The reaction from the credit rating agencies to the deal was more mixed.
Moody’s put AT&T’s debt on review for a possible downgrade from its current A2 rating. It also put AT&T’s many subsidiaries (including the mobile operator AT&T Mobility) on review for a downgrade.
Moody’s said that it anticipated AT&T taking on US$20bn of debt for the transaction. At the closing of the deal, it estimated that AT&T’s Debt/EBITDA ratio would be 2.4x (far higher than AT&T’s own estimate of 1.7x). This ratio would take it outside the range allowed for Moody’s A2 credit rating.
In a statement, Moody’s VP, Gerald Granovsky, said that Moody’s recognised the strategic advantages to the deal, including enhanced operating scale and adjacent spectrum holdings.
But Granovsky added that “given the nature of upfront spending on integration and investments required to turn around T-Mobile’s operations, AT&T’s credit metrics will not likely revert to historic levels until 2013 or 2014”.
T-Mobile USA lost 339,000 customers last year, bringing its number of subscribers to 33.7 million.
Fitch also put AT&T’s rating on review for a possible downgrade.
Unsurprisingly, there was also a diverse range of views among analysts on the deal.
The principal analyst at Informa Telecoms and Media, Thomas Wehmeier, said that Deutsche Telekom’s CEO, Rene Obermann, had “pulled off one of the most spectacular bluffs in recent history” with the AT&T deal.
After citing previous speculation regarding potential T-Mobile USA partnerships with Sprint and/or LightSquared, Wehmeier said: “The hand that Rene Obermann and his executive team played in scooping US$39bn for the business has arguably trumped all others and has to be seen as pulling the ace from the pack.”

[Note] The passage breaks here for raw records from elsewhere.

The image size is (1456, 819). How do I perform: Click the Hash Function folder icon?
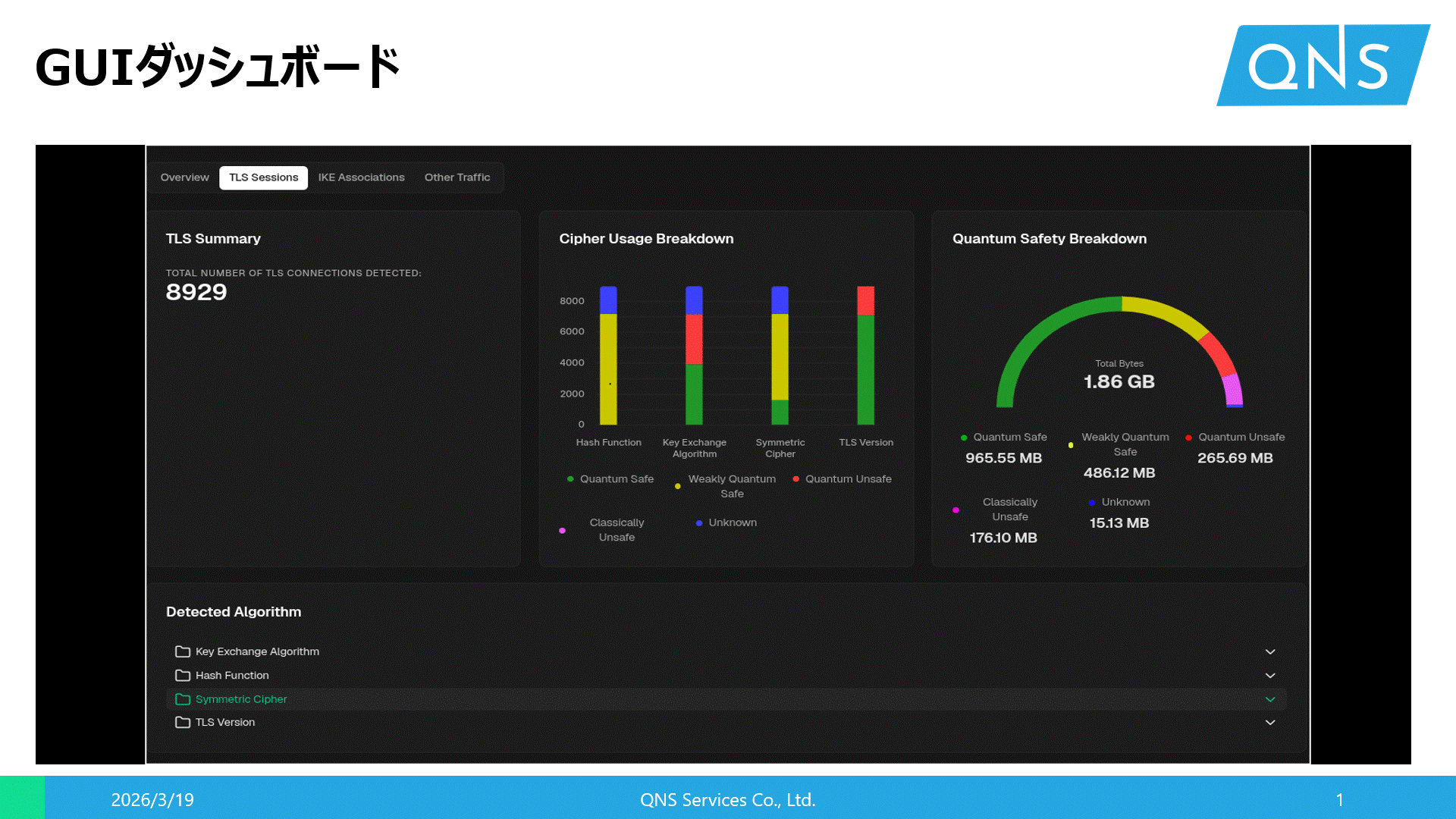point(182,675)
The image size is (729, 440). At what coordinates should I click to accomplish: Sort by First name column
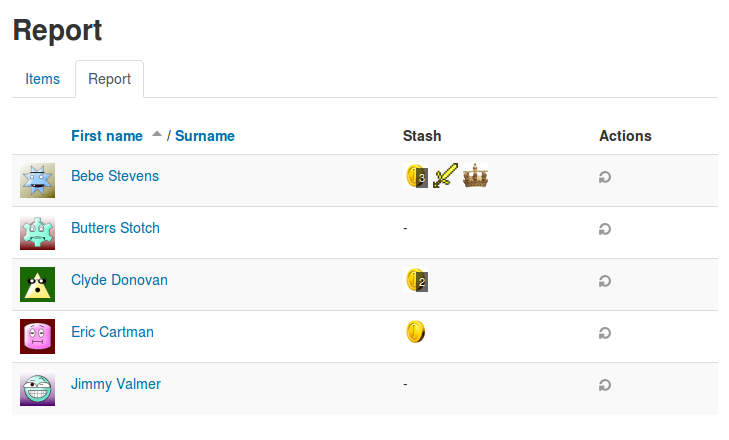click(x=107, y=136)
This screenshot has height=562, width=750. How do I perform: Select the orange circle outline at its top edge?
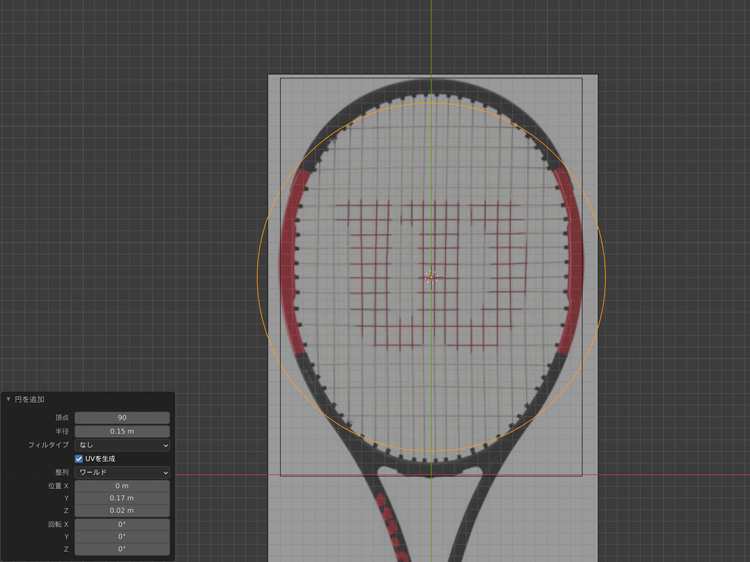coord(431,103)
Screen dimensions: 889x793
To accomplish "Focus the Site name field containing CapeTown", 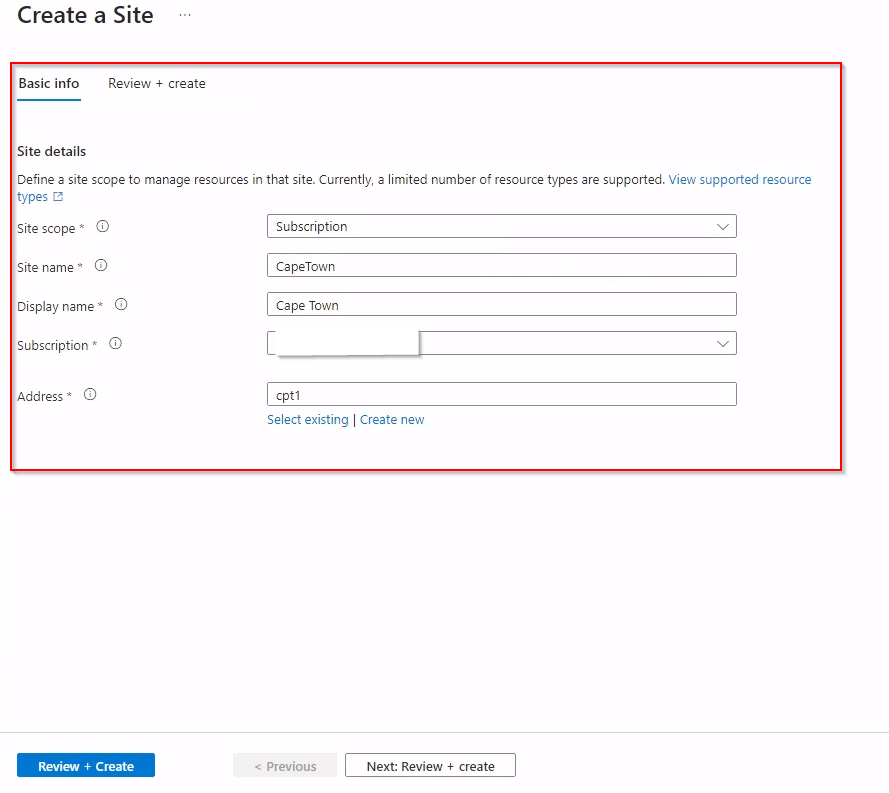I will 501,266.
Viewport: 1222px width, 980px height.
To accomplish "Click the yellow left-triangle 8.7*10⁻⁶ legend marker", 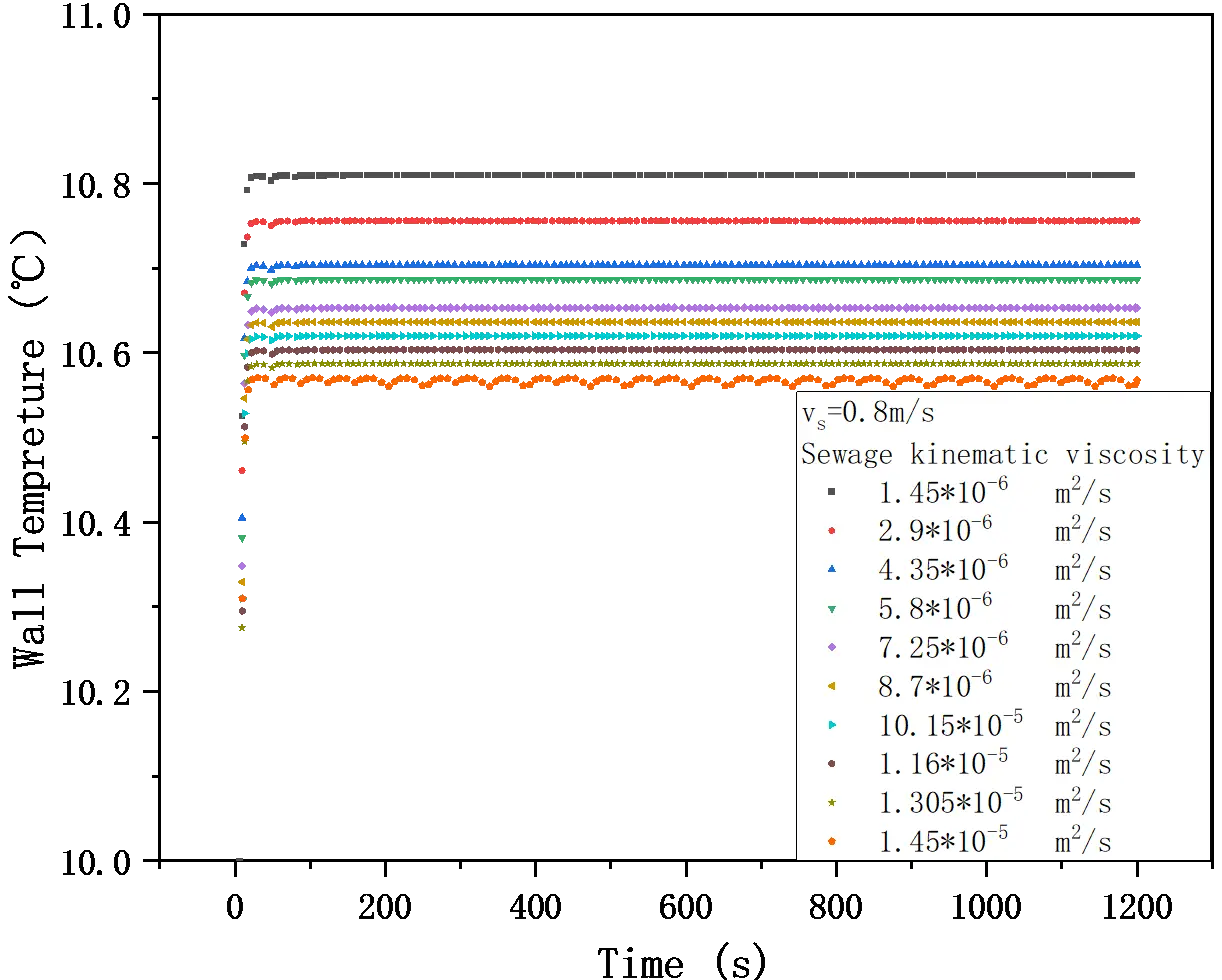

But Wehmeier also suggested it was a good deal for AT&T.
He said: “AT&T has paid a full price for its smaller rival, but the motivation for shelling out to that extent is pretty straightforward – it’s about stocking up on its supply of the basic raw materials that drive a successful operator business, namely spectrum, sites, stores and customer scale.”
By contrast, Dominic Sunnebo from Kantar WorldPanel Comtech emphasised the difficulties that the deal would present for AT&T.
He said: “Whilst T-Mobile’s infrastructure will undoubtedly help relieve the Apple-induced strain on AT&T’s network, it also opens doors to a market the telecoms giant has previously found difficult to attract – a young, technology savvy, but currently cost conscious, group of consumers who have traditionally turned to T-Mobile for the cheaper mobile contracts and a strong prepaid offer.”
Sunnebo added that AT&T is likely to shift more focus to Android handsets and their users, as it has now lost its exclusive rights to sell Apple’s iPhones.